Anna Tsing, professor of anthropology, has received the 2005 Senior Book Prize from the American Ethnological Association (AEA) for her book, Friction: An Ethnography of Global Connection (Princeton University Press, 2004). Tsing shares the prize with Michael Fischer, professor of anthropology and science and technology studies at MIT, who was honored for his book Emergent Forms of Life and the Anthropological Voice, University of Santa Cruz reports:
In Friction, Tsing challenges the widespread view that globalization invariably signifies a "clash" of cultures, and she develops the concept of friction in its place as a metaphor for the diverse and conflicting social interactions that make up our contemporary world. She focuses on the Indonesian rainforest, where local and national environmentalists, international science, North American investors, advocates for Brazilian rubber tappers, UN funding agencies, mountaineers, village elders, and urban students, among others, all combine in unpredictable, messy misunderstandings, but misunderstandings that sometimes work out.
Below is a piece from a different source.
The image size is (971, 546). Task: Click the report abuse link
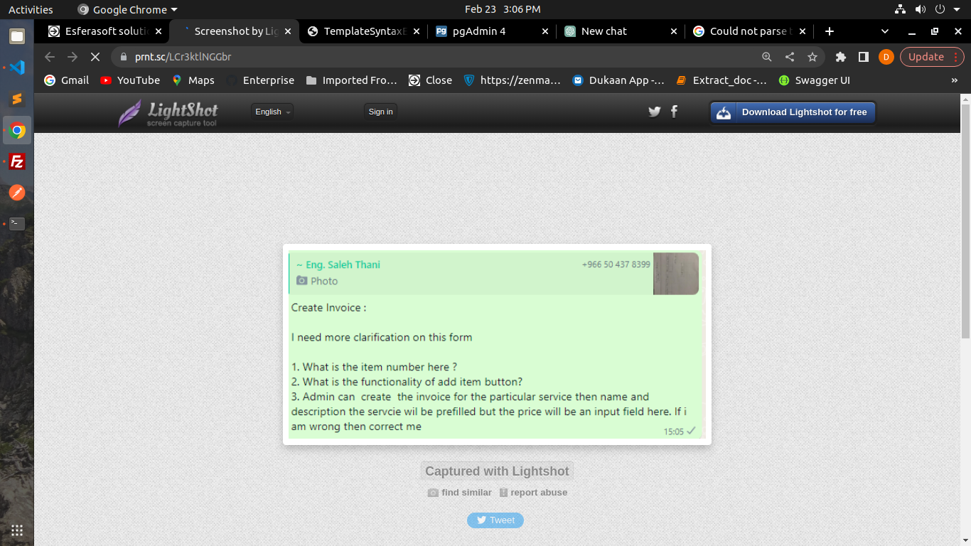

Amazon writes on Fischers book:
A vigorous advocate of the anthropological voice and method, Fischer emphasizes the ethical dimension of cultural anthropology. Ethnography, he suggests, is uniquely situated to gather and convey observations fundamental to the creation of new social institutions for an evolving civil society. In Emergent Forms of Life and the Anthropological Voice Fischer considers a dazzling array of subjects—among them Iranian and Polish cinema, cyberspace, autobiographical and fictional narrative, and genomic biotechnologies—and, in the process, demonstrates a cultural anthropology for a highly networked world.
Anthropology, Fischer explains, now operates in a series of third spaces well beyond the nineteenth- and twentieth-century dualisms of us/them, primitive/civilized, East/West, or North/South. He contends that more useful paradigms—such as informatics, multidimensional scaling, autoimmunity, and visual literacy beyond the frame—derive from the contemporary sciences and media technologies.